Meinung

Mimimi: Geoblocking

David Lee
7.12.2018
Bilder: Thomas Kunz

Geoblocking ist ein Problem, das mir schon länger auf die Nerven geht. Die EU hat nun eine Lösung ausgearbeitet, die mir nichts nützt. Und den EU-Bürgern auch nicht allzu viel.

Ich habe meinen Fernseher verschenkt. Erstens schaue ich nur wenig fern, und zweitens geht das ja auch mit PC oder Tablet. Doch jetzt kann ich die deutschen Sender nicht mehr nutzen.
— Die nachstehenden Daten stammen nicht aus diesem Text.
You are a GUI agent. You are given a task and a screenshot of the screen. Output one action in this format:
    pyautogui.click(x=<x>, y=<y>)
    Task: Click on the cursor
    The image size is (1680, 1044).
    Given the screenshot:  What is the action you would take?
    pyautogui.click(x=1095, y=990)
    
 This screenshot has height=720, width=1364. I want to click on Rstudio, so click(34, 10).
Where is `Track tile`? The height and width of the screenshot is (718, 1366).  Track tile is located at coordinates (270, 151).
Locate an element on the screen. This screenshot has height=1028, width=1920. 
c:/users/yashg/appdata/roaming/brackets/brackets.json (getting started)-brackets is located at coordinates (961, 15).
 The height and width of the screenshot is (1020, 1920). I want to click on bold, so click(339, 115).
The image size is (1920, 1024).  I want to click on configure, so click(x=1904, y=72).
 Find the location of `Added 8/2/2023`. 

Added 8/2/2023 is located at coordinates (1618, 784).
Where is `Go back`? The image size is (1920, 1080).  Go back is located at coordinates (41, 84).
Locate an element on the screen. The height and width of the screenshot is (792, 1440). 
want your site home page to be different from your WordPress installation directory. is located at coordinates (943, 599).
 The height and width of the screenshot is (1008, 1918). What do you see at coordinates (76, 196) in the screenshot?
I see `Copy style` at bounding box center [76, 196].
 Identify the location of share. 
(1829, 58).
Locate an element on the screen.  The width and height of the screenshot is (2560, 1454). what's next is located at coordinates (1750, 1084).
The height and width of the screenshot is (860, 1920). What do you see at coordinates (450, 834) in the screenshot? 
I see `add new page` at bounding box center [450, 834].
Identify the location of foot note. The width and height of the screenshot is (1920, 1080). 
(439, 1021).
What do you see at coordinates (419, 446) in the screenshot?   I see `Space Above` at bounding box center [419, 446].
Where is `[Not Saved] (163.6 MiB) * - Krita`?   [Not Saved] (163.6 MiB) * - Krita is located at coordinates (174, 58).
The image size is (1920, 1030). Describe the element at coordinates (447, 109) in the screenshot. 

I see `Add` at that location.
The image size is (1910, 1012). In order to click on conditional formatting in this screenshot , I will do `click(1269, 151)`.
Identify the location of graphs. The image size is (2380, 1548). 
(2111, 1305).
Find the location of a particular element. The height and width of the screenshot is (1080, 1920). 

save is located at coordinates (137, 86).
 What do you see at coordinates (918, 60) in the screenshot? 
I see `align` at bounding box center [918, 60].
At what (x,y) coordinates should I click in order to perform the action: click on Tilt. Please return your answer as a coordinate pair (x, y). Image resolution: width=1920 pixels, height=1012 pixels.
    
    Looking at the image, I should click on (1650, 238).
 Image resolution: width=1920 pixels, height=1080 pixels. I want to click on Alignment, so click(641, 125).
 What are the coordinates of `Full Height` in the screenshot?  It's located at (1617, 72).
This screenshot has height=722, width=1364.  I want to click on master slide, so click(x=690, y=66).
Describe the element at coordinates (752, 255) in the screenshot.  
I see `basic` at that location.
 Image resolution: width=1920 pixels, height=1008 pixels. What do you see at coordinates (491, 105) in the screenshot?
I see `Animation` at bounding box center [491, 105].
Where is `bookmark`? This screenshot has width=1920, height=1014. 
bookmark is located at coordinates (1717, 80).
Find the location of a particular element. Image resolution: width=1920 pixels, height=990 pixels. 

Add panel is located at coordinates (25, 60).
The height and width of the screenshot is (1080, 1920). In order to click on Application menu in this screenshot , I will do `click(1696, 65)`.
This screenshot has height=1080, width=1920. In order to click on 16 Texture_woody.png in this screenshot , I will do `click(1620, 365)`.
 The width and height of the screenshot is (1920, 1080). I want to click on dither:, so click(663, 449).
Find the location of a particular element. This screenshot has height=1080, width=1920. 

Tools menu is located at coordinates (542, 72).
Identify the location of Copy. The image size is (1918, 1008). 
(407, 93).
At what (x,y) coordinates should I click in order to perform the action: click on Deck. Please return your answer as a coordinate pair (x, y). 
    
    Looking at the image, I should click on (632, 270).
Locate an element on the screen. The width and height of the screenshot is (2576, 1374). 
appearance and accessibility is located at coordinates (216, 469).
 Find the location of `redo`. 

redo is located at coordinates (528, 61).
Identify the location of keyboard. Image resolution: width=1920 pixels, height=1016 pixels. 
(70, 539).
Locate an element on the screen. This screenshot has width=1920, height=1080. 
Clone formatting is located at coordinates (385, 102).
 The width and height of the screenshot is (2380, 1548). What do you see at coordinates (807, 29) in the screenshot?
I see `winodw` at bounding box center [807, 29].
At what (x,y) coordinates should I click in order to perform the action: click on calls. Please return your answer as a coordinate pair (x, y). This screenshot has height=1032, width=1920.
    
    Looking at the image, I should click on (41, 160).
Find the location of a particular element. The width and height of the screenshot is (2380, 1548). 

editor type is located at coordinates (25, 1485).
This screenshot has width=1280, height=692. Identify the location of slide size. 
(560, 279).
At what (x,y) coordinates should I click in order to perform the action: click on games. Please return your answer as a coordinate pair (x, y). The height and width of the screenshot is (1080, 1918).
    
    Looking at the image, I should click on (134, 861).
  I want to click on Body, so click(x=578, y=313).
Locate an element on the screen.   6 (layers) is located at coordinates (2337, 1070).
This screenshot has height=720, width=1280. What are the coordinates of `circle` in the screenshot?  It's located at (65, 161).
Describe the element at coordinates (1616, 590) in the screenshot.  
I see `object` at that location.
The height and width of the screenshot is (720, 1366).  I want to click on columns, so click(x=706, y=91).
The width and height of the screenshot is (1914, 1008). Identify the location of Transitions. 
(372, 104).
Das ZDF zum Beispiel teilt mir mit: «Aus rechtlichen Gründen kann dieser Beitrag nur in Deutschland gesendet werden.»

Wieder mal Geoblocking.

Ich hätte es wissen müssen. Dabei könnte ich mit einem normalen Fernseher übers Free-TV das ZDF weiterhin problemlos empfangen – und auch viele andere ausländische Sender. Per Streaming gelten offenbar andere Rechte als beim klassischen TV.

Der Live-Stream des ZDF in der Schweiz.
Der Live-Stream des ZDF in der Schweiz.

Eigentlich hätte das Internet den Vorteil, dass man alles von überall her bekommt. Dachte ich zumindest. Doch die Realität sieht anders aus. Ich erinnere mich an Musikstücke, die ich nur im italienischen iTunes kaufen konnte, an Videos, die nur in die USA gestreamt werden und an Hörbücher, die zwar existieren, sich aber hier nicht kaufen und herunterladen lassen.

Ich weiss, dass ich Geoblocking teilweise umgehen kann, aber darum geht's hier nicht. Die Tatsache, dass ich zu irgendwelchen fragwürdigen Hacks greifen müsste, um die alltäglichsten Dinge zu konsumieren, ist gelinde gesagt suboptimal. Mit ihrem Kontrollwahn und ihrem Lizenzgeschacher hat die Unterhaltungsindustrie ein Monster geschaffen, das sich auch mit Heerscharen von Juristen nicht mehr bewältigen lässt.

Landesgrenzen im Internet.
Landesgrenzen im Internet.

Geoblocking ist nur ein Teil dieses Problems. Es wird überall alles Mögliche geblockt. Wenn Kollege Luca Fontana einen Fernseher testet und das in einem zehnsekündigen Video festhalten will, sperrt YouTube das sofort vollautomatisch. Denn auf dem Fernseher werden ja Inhalte gezeigt (!), und das geht ja gar nicht, weil die Inhalte ja jemandem gehören.

Oder: Wenn der Musikproduzent Rick Beato einen bekannten Song analysiert und erklärt, warum der Song so grossartig ist, wird er von YouTube geblockt. Er muss nun, wie er im Video unten erklärt, den Song komplett selbst nachspielen, damit die Filteralgorithmen nicht zuschlagen. Danke Rick, dass du dir die Mühe machst. Mir wäre das wohl zu blöd.

Das Absurdeste an diesem Theater ist natürlich, dass die Unterhaltungsindustrie ja eigentlich mehr von ihrem Zeug verkaufen und verbreiten könnte, wenn sie sich nicht selbst Steine in den Weg legen würde.

Seit dem 3. Dezember 2018 ist nun eine neue EU-Verordnung in Kraft, die das Geoblocking-Problem bekämpfen soll. Eigentlich super. Endlich werden die Landesgrenzen im Internet geöffnet. Aber laut der Meldung auf Heise.de sind von dieser Regelung ausgenommen:

  • Digitale Medien wie E-Books, Musikstücke, Filme und Computerspiele
  • Streamingdienste
  • Finanzdienstleistungen für Privatkunden
  • Verkehrsbereich

Also so ziemlich alles, was tatsächlich ein Problem ist. In diesem Sinn: Danke für nichts.